“Truly great madness cannot be achieved without significant intelligence.” – Henrik Tikkanen
Within the Renzo Gracie Academy and its affiliates, John Danaher has been known as the Mad Scientist of Brazilian Jiu Jitsu for over ten years now; however, it was not until recently his name garnered international recognition. With the success of Roger Gracie, Matt Serra, Georges Saint Pierre and Chris Weidman, the “Mad Scientist” established himself as one of the premier coaches in grappling and in MMA.
Recently, the Submission Control crew had the fortunate opportunity to learn from this BJJ genius.
John’s approach to Jiu Jitsu is extremely cerebral. Upon stepping on the mat, John proposed a rather ponderous question, “what constitutes a high percentage technique?”
Of the 70+ people in attendance that day, everyone had relatively the same response to the question, but yet each response did not satisfy the professor’s requirement for the definition. It was not until one person answered with “A high percentage technique, is a technique in which one is able to optimize the effectiveness of a move while exerting minimal effort.” With that, the professor was satisfied.
In John’s mind, for a technique to be defined as a “high percentage” move, the technique must adhere strictly to the following three principles: 1) the technique must work for anyone at any proficiency level, 2) the technique must work for anyone who is competing at any weight class, and 3) the technique must work for any body type.
Next, he explained the scope of the seminar by relating it to the Pareto principle of economics (or also known as the 80/20 rule), where 80% of the output of a company is done by 20% of the workers. In BJJ terms, 80% of the success in our beloved sport results from 20% of the moves in modern Jiu Jitsu’s extensive library. At this, he presented empirical evidence on the attempt – to – success ratio (ASR) of various submission performed at the world championships dating back to the first IBJJF/CBJJO Mundials. As he went through the various examples, time and time again, the two moves that presented the highest ASR were the juji jime and the juji gatame (John uses a lot of Japanese terms).
The first move John showed was Roger Gracie’s high elbow kata juji jime (mounted cross choke). The main point he stressed is the relationship between hand penetration and the efficacy of the technique. John likes to attack the collar by first establishing a two-on-one collar control. Once, he is able to open the collar, the hand penetration is deep enough to secure a tight choke.
John showed me this variation of the kata juji jime about 3 years ago and I told him that I have about a 90% success rate with this choke… he smiled and told me that when Roger won the 2009 mundials he called John to say that with this new variation, winning the gold in both his weight division and the absolutes was almost effortless.
The second technique John show was the juji gatame (straight arm-bar) from the kata juji jime. While this may be an elementary move, the details he explained was like an epiphany for a lot of the people in attendance.
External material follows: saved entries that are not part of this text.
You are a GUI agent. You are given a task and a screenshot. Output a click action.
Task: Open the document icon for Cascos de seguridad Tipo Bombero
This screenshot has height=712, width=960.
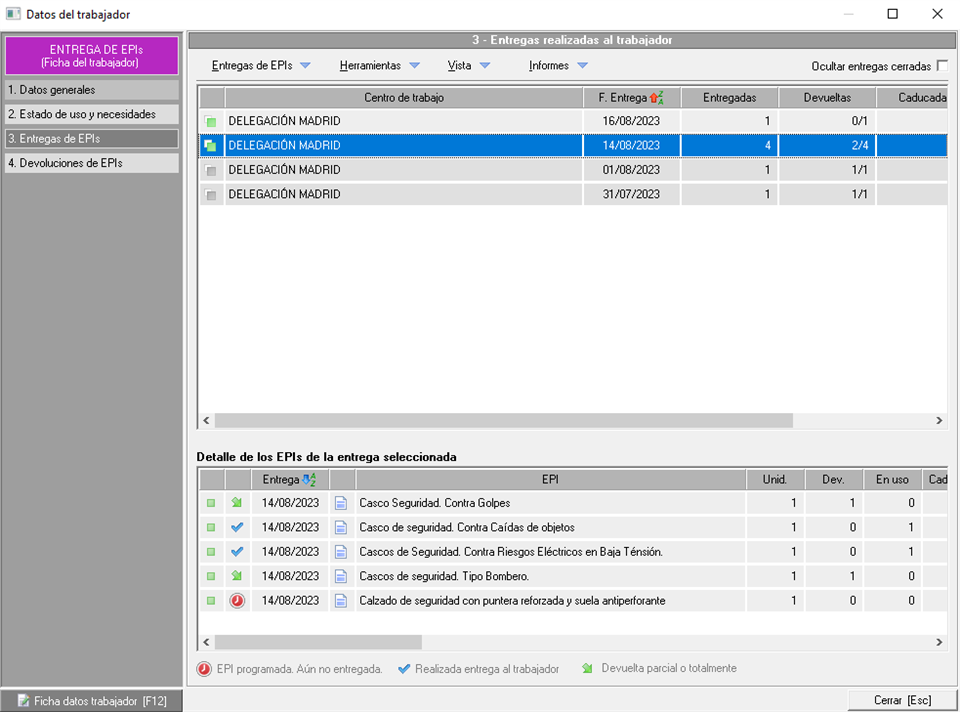(x=342, y=576)
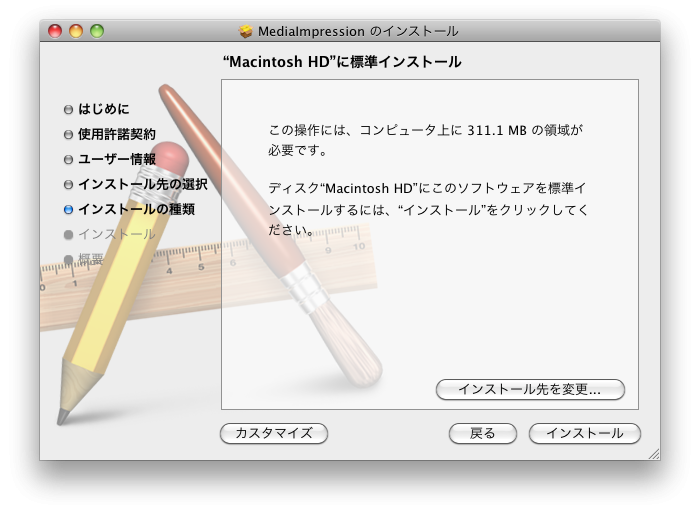The image size is (700, 520).
Task: Click the "Macintosh HD"に標準インストール heading
Action: [x=341, y=62]
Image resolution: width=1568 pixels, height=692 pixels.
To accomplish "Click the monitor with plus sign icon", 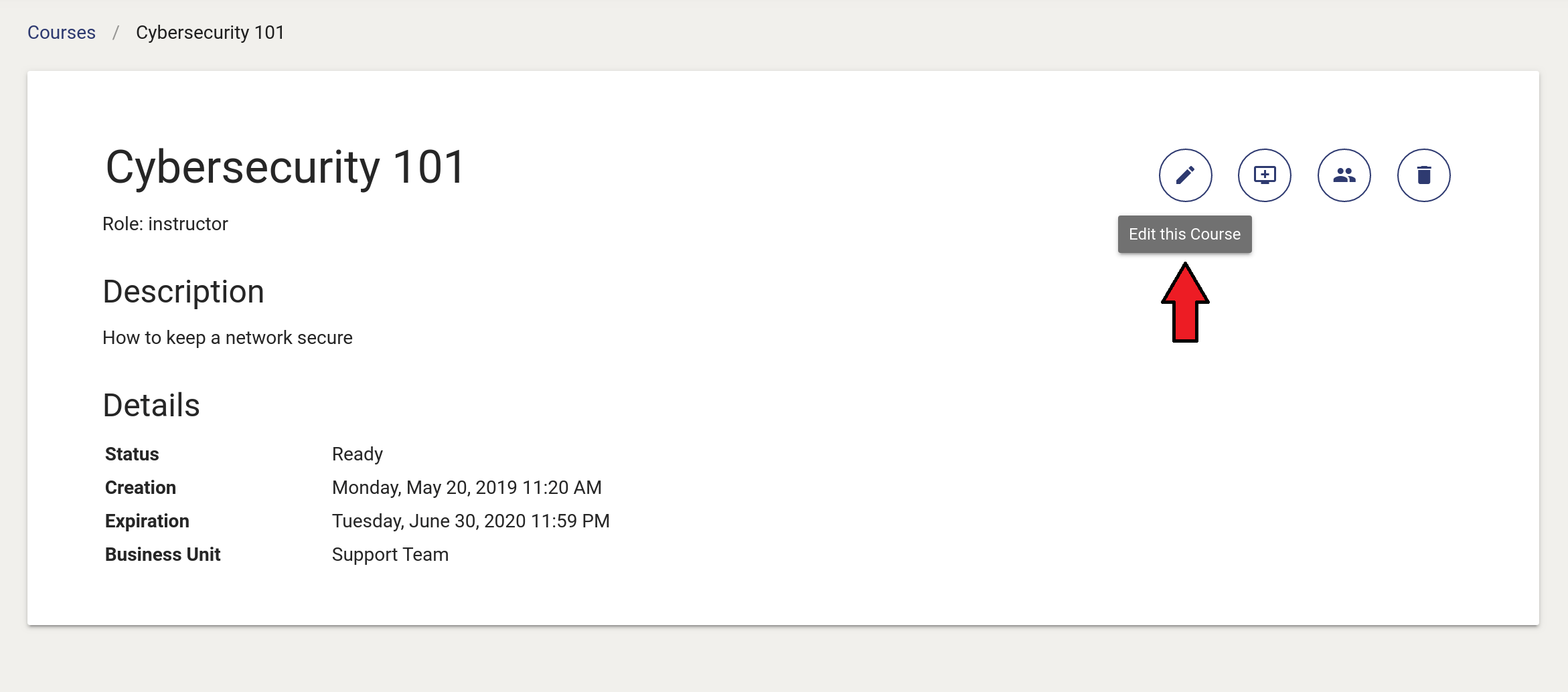I will click(1264, 175).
The key point here is the juxtaposition of your head to your opponent’s hip in order to secure a tight juji gatame without sacrificing your superior position.
The third move was the gyaku juji jime (lapel choke from the guard) from the butterfly guard. Here, he briefly explains the historical importance of the move in terms of Fabio Gurgel versus Fernando Pontes “Margarida”. As shown in the clip below, to overcome your opponent, you must penetrate your their defense with your hands and feet.
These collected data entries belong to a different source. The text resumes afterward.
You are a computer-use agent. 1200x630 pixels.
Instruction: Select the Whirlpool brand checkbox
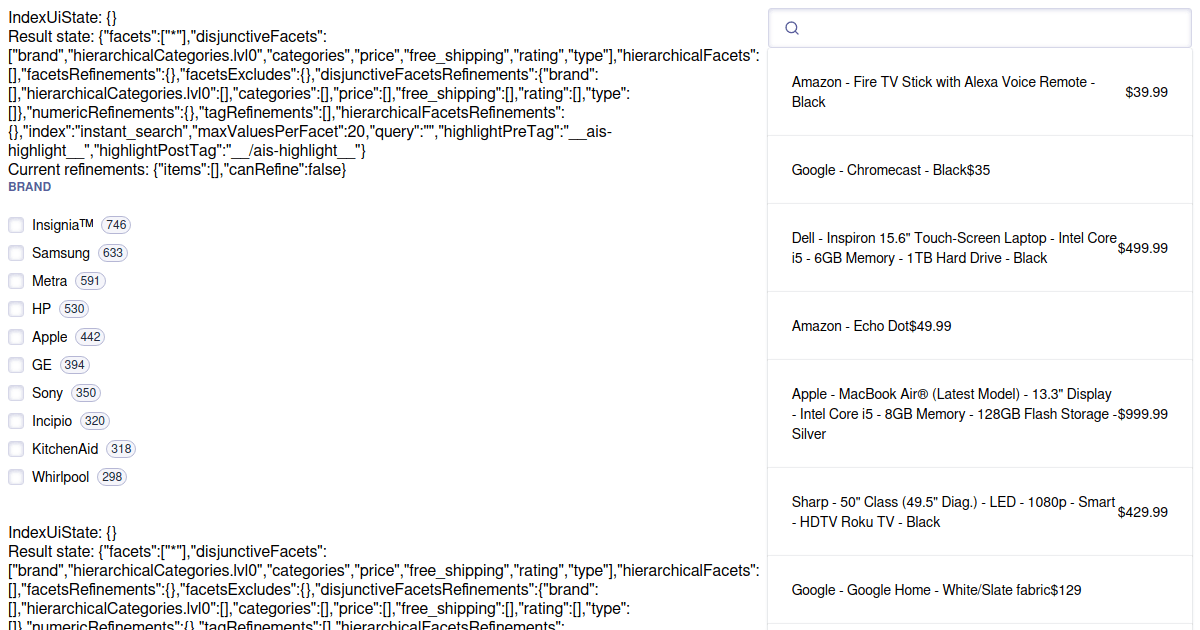point(16,477)
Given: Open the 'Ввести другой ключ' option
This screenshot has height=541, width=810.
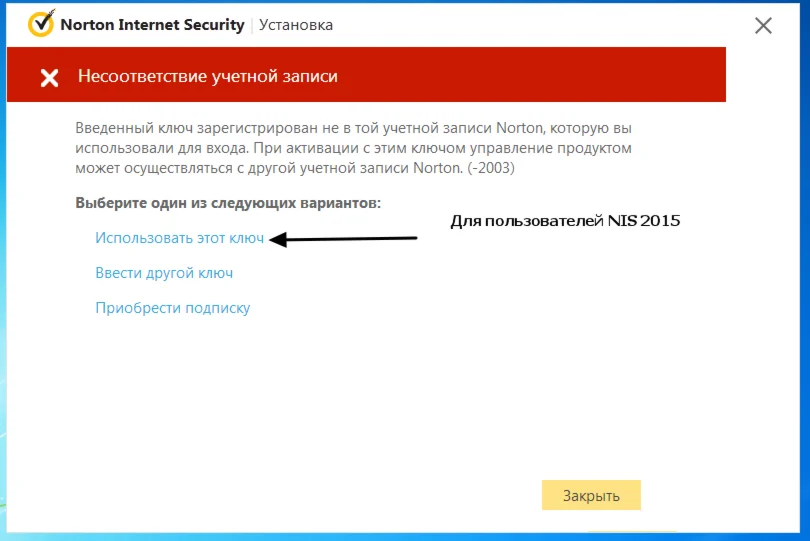Looking at the screenshot, I should 164,273.
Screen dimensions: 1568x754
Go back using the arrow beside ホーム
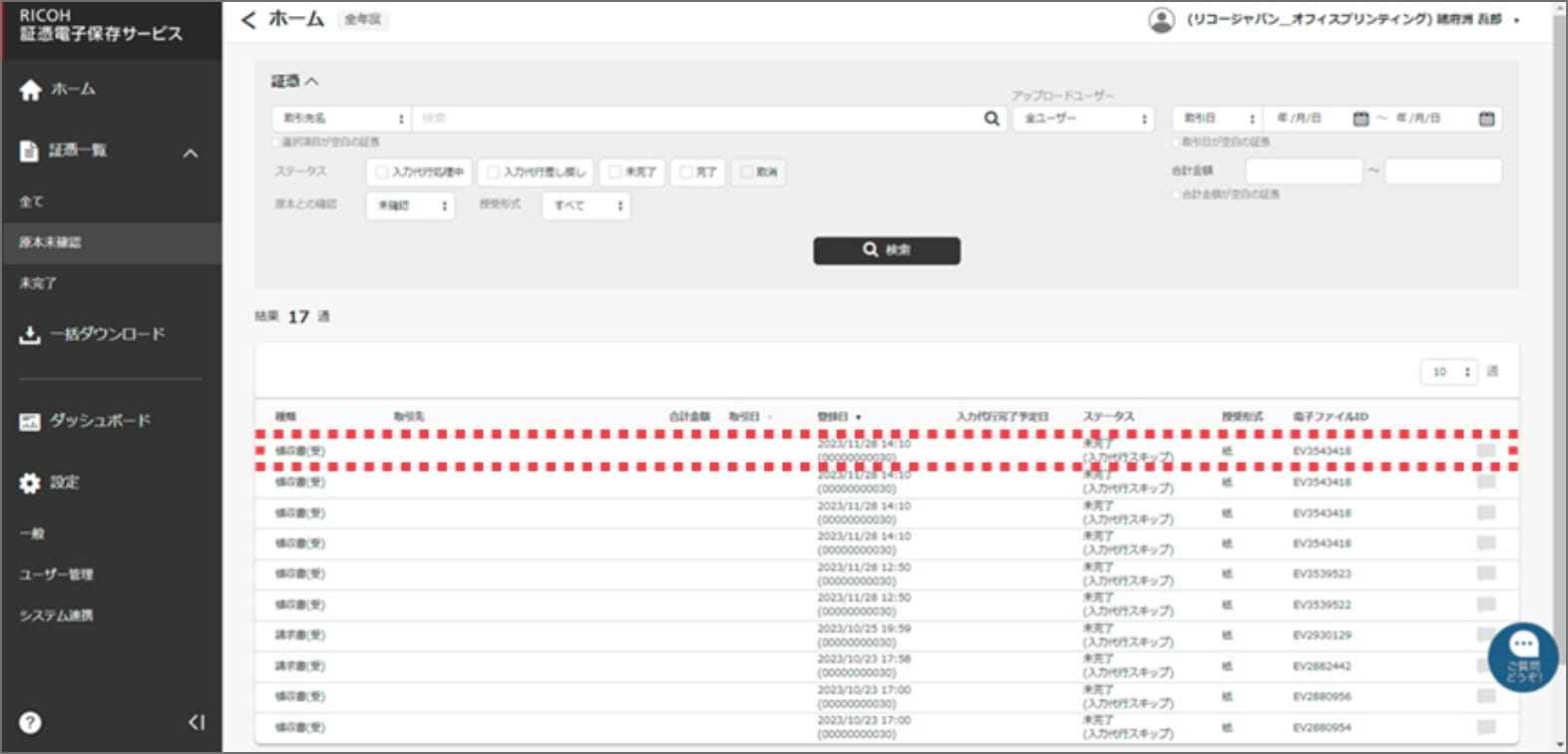pyautogui.click(x=248, y=19)

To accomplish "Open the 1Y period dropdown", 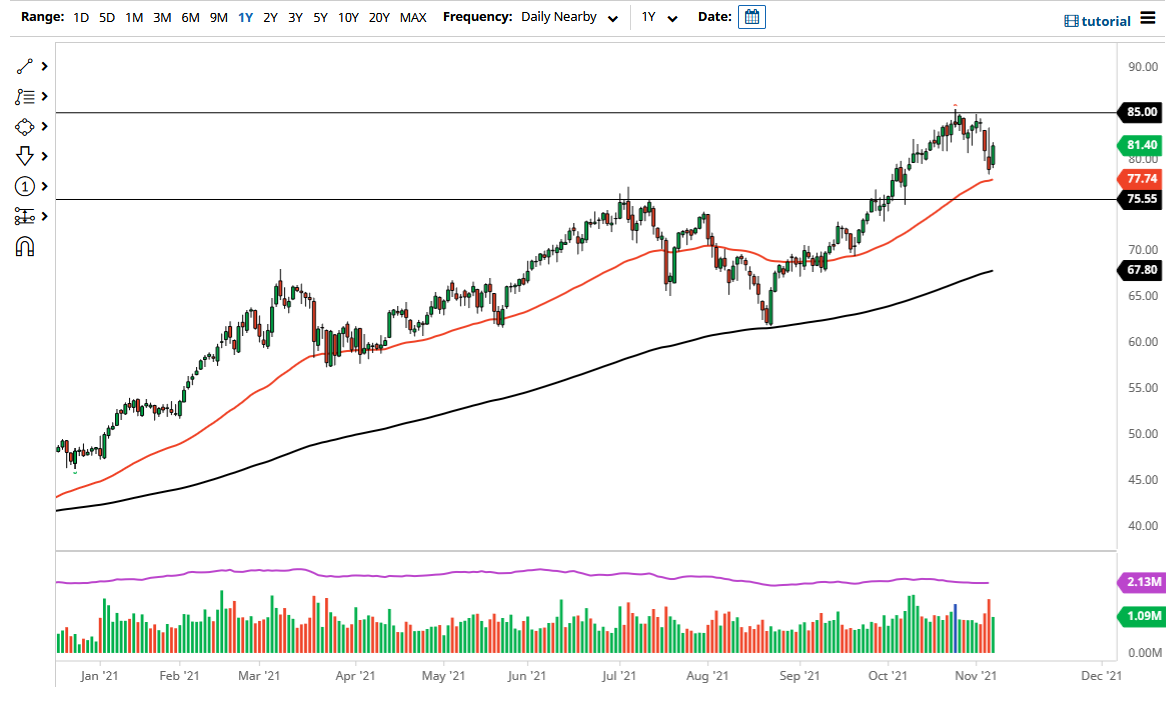I will [x=659, y=17].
The fourth technique John showed was the okuri eri jime(lapel choke from the back). Again, he stressed the relationship between penetration and the efficacy of the strangulation. In addition to the above mentioned, he also presented the theory of asymmetrical alignment. This theory allows you to perform the okuri eri jime strangulation with only one hand.
Finally, John ended the techniques with the juji gatame from the okuri eri jime. The key take away from this lesson is again our head position relative to opponent’s hips to maximize pressure and to help get your legs into the proper position.
Before John concluded the seminar, he wanted us to review the three components of a high percentage move and propose yet another ponderous question, “what degree of perfection must one seek in order to be the best in the world?” In short, he explains that your technique does not have to be perfect, just better the person in front of you.